START MATERIAL SUPPLIED

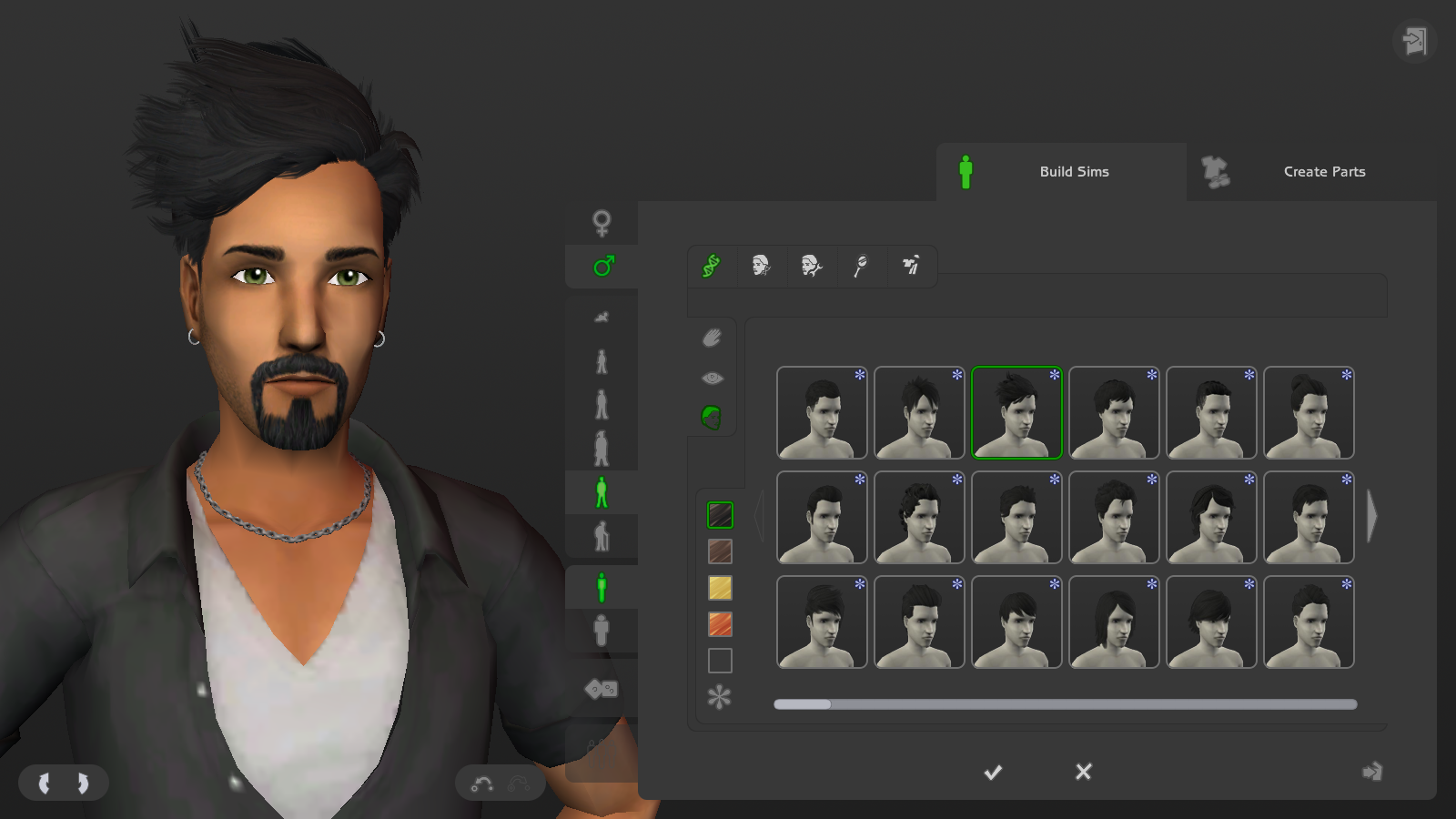Image resolution: width=1456 pixels, height=819 pixels.
Task: Click the dice to randomize the Sim
Action: click(600, 689)
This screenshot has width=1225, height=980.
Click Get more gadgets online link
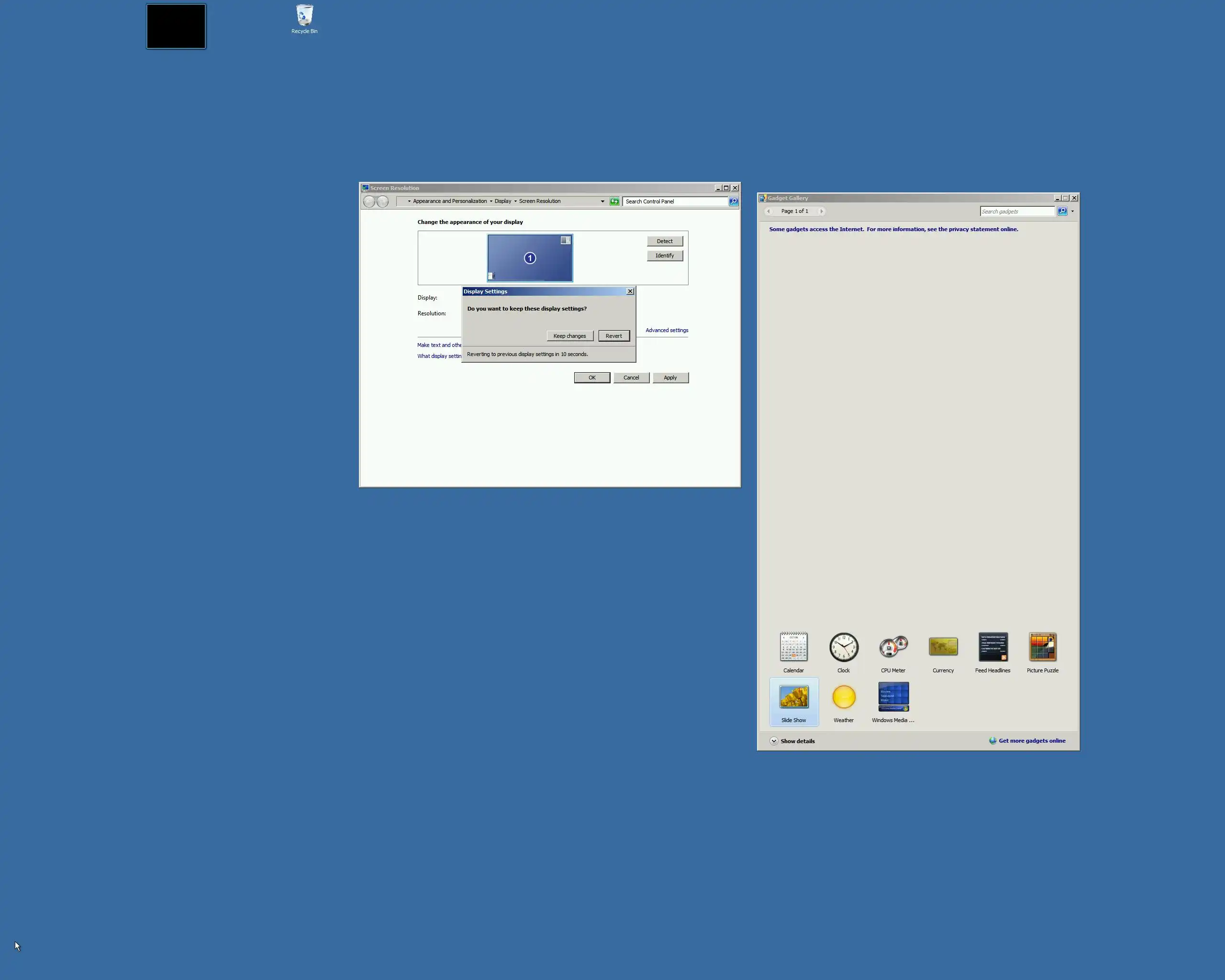click(1032, 741)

END MATERIAL SUPPLIED

■ REQUIRED WORK: Set down word for word every line from the line containing "This screenshot has width=1225, height=980." through the last line of the entries, and nothing more; no pictures.

■ TASK RESPONSE:
This screenshot has width=1225, height=980.
Click Get more gadgets online link
click(1032, 741)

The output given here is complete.